North America had some of the most beautiful landscapes to offer and we were lucky enough to experience some of its beauty by visiting an array of national parks, including Yosemite. We also had the opportunity to drive parts of the California 1, absorbing some of the stunning coastline of California. Our next stop was Mexico, traveling south we had to pass through colourful Las Vegas and of course the Grand Canyon.
Then, we entered Mexico. Our pre-conceptions and thoughts were very different to our experiences. We had been warned as Overlanders to stick to toll roads and don’t drive at night, which we stuck to religiously, until we experienced the community based culture it had to offer. This dramatically changed our thoughts and we had some of the most unique experiences, eating with locals after being invited into their homes and welcomed to their communities.
This warmth continued through both Central and South America where we continued to be accepted in communities across Belize, Guatemala and Honduras. This part of the world was very much new territory for the majority of us and we found ourselves captivated by its temples and Mayan history. Then again we were faced with the ‘joys’ of shipping from Honduras to Colombia, which again caused many issues and delays but positively, we eventually were reunited with the cars and were ready to complete our last leg of the journey; South America.
South America for us was a very short period on the trip but this didn’t mean that we missed out. Due to the roads being equally as troublesome as those in Central Asia we found ourselves in many sticky situations where we relied on the help of locals. This didn’t stop us seeing some of the most renowned sites South America has to offer like Machu Picchu and of course the Bolivian Salt Flats. This was an ultimate high for the group as it really hit how far we had made it and what we had accomplished over the past 8 months.

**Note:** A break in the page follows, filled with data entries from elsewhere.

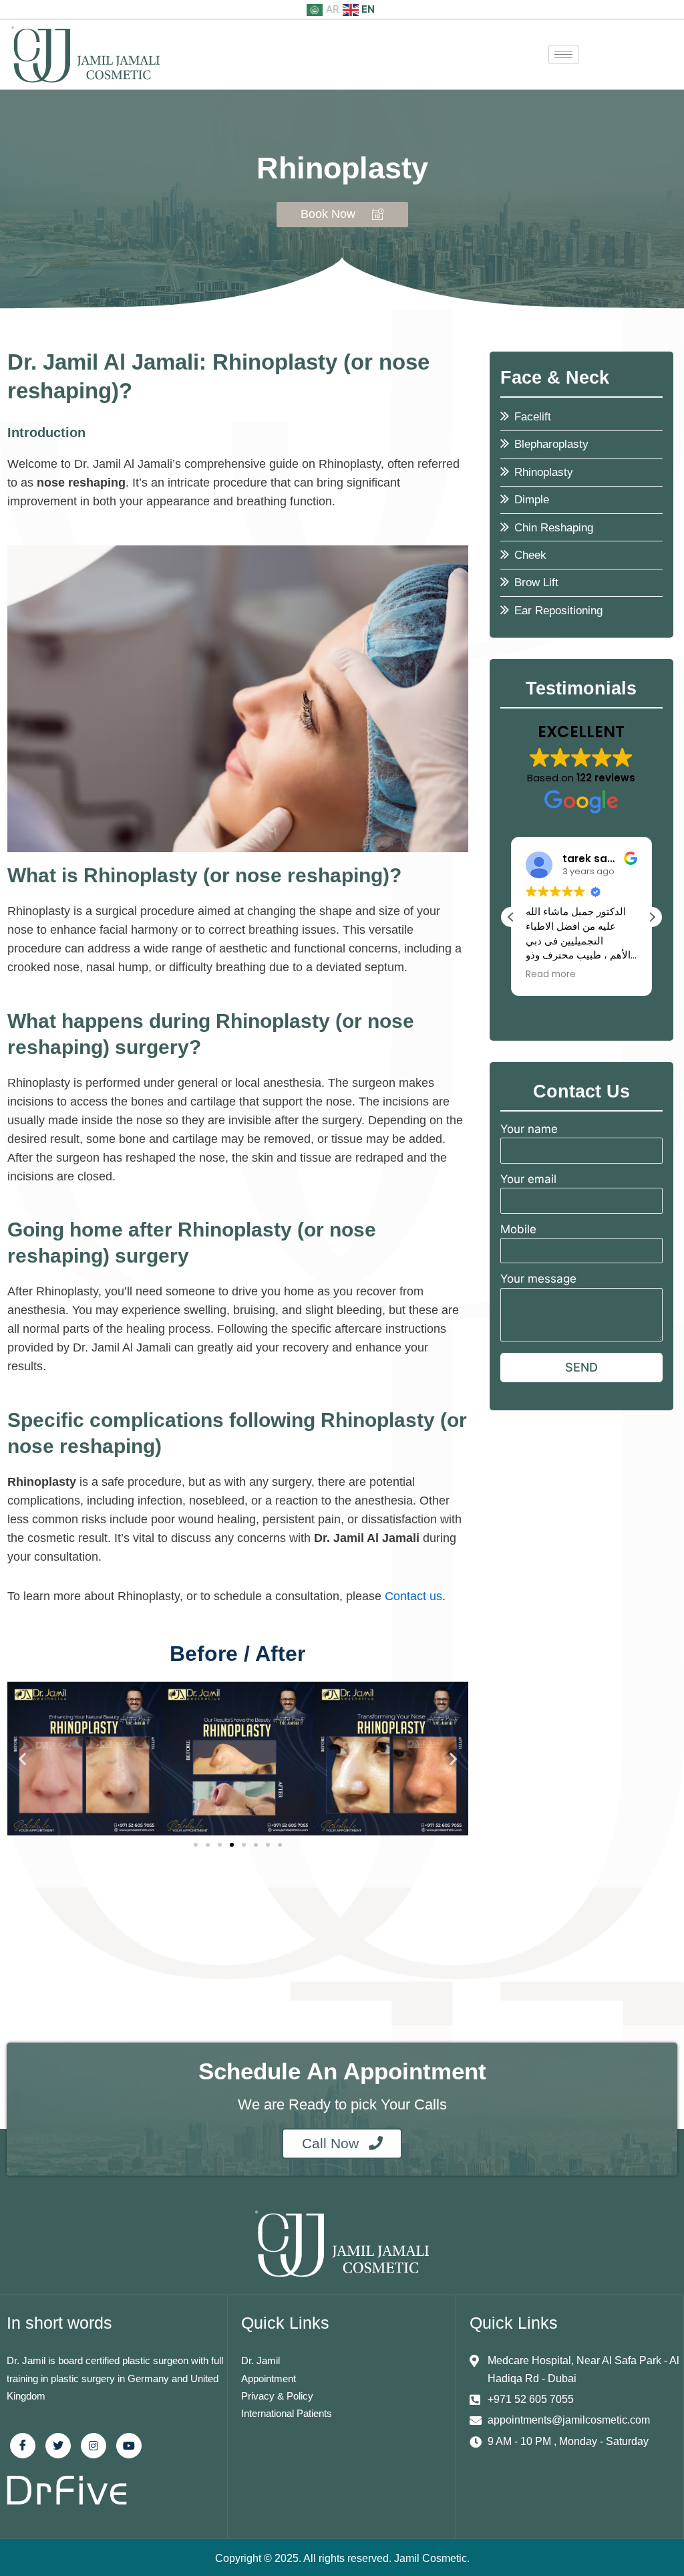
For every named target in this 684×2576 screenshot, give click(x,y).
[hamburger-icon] (563, 54)
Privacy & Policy (277, 2396)
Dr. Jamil (260, 2360)
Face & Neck (554, 378)
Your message (538, 1278)
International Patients (286, 2413)
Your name (529, 1129)
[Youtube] (129, 2445)
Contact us (413, 1596)
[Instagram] (93, 2445)
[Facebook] (22, 2445)
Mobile (518, 1229)
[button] (22, 1758)
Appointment (268, 2378)
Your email (528, 1179)
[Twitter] (58, 2445)
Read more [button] (551, 975)
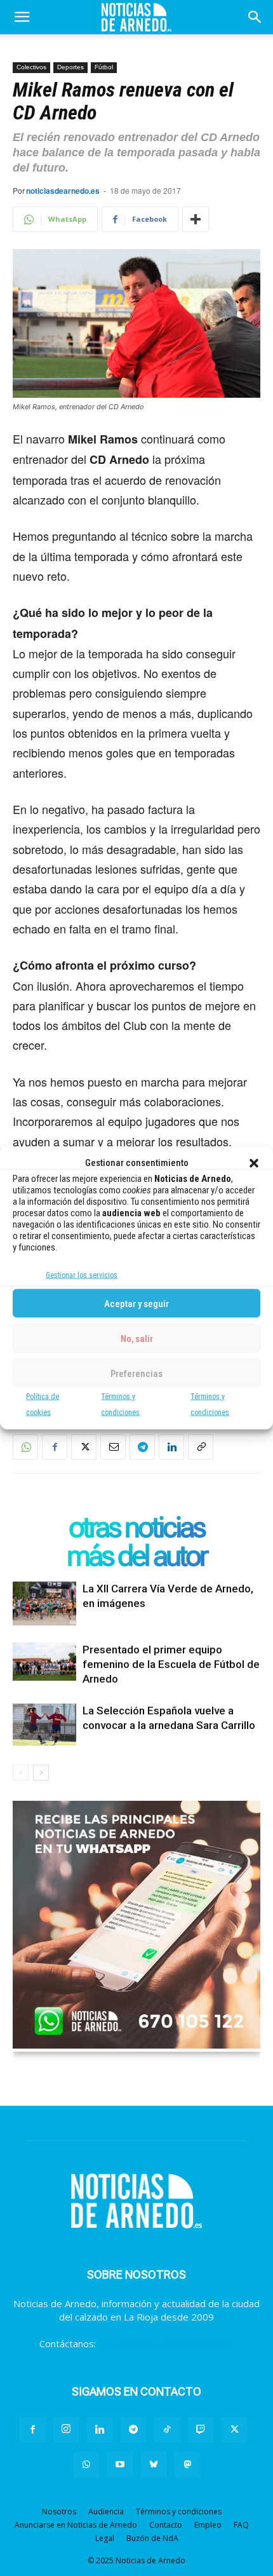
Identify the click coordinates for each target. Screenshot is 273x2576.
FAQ (241, 2524)
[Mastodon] (187, 2465)
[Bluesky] (153, 2465)
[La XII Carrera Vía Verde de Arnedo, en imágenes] (44, 1603)
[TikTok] (167, 2430)
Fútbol (104, 67)
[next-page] (41, 1772)
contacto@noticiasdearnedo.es (166, 2343)
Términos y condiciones (179, 2511)
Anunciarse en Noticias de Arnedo (76, 2524)
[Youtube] (120, 2465)
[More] (195, 219)
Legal (104, 2538)
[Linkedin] (171, 1447)
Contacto (165, 2524)
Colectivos (31, 67)
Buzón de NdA (152, 2538)
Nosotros (59, 2511)
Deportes (70, 67)
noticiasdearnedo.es (63, 190)
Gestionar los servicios (81, 1275)
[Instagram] (66, 2430)
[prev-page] (21, 1772)
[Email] (113, 1447)
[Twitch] (200, 2430)
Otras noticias (136, 1527)
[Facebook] (54, 1447)
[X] (84, 1447)
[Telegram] (142, 1447)
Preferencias (136, 1373)
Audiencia (106, 2511)
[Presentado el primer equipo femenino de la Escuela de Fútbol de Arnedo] (44, 1662)
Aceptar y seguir (136, 1303)
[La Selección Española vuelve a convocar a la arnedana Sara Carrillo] (44, 1725)
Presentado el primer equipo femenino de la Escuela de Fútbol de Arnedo (171, 1664)
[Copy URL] (200, 1447)
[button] (254, 1162)
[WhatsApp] (25, 1447)
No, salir (137, 1338)
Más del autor (136, 1556)
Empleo (208, 2524)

Unfortunately due to money running low and time slipping through our fingers the trip came to an abrupt end. After shipping from Uruguay to Germany we were faced with the dreaded issues at customs and legalities of the cars by this point. We had to bring the cars home on trucks to get them fixed up and ready to go. Since then we have been touring Europe sharing our stories at various Adventure shows and we hope to continue sharing.
We wanted to create a project where everyone and anyone could be involved and we would work with what people had to offer. The project demonstrates how little equipment or modification to your car you need in order to survive. At times we wish we were more prepared, but our team work and optimism got us through the journey and from this we have created some strong friendships with people all over the world.
The convoy as a whole has been a roller coaster ride of ups and downs, but one thing that got us through these times, was each other’s team spirit. Most people would choose to have the comfort and security when Overlanding by taking 4×4 vehicles, which to be fair, is a more sensible option but doesn’t always create the rarest experiences as we discovered. When the cars broke down or failed us we relied on locals to help us get them back into shape and this faith that we put into humanity helped to get us around the world! We found that this optimism allowed us to have life changing interactions with people all over the world, from remote villages in Kyrgyzstan to the Sacred Valley in Peru, where locals did what they could to help us fix the cars.
Not only were we optimistic for ourselves, but by creating a project for all to be involved, created optimism in others, and gave opportunities to like minded people.